Dopo la denuncia della vittima, è stato arrestato un uomo: era nella baracca dove è avvenuto il terribile episodio di violenza. Era tornato lì per pranzare, come se nulla fosse accaduto. Si tratta di un rumeno di 51 anni, ROSCA Vasile Stelian accusato di sequestro di persona e violenza sessuale e lesioni aggravate. Al momento dell’arresto non ha detto una parola agli agenti e si trova ora rinchiuso nel carcere di Pontedecimo.

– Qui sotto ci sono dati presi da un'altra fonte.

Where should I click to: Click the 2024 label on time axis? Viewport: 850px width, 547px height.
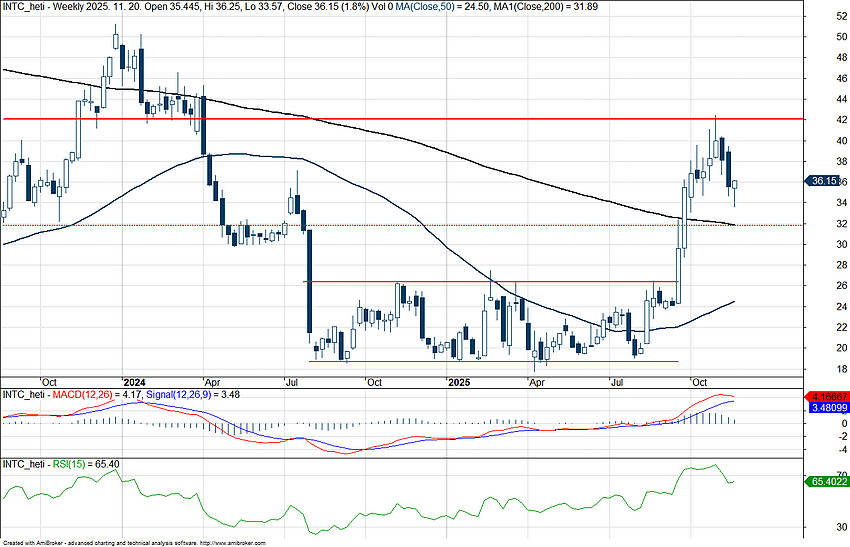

Secondo quanto raccontato dalla vittima agli agenti delle volanti, lui e il suo aggressore si sono incontrati sul greto del Polcevera, nei pressi della strada a mare Guido Rossa. Stavano entrambi frugando nei cassonetti dei rifiuti. L’aggressore ad un certo punto gli ha offerto una birra e insieme si sono incamminati verso la baracca che sorge proprio sul torrente sotto la strada. Lì la vittima viene però minacciata con un martello e costretta a spogliarsi per avere un rapporto sessuale con l’aggressore. Poi quest’ultimo diventa ancora più violento, lo lega con una catena al collo, lo picchia sulla faccia fratturandogli gli zigomi con un pugno e gli spegne le sigarette con i genitali. Poi lo violenta di nuovo, questa volta con un bastone, probabilmente la gamba di una sedia. E lo lascia lì. In tarda serata la vittima riesca a rivestirsi ed arrivare al pronto soccorso intorno alle 2 di notte.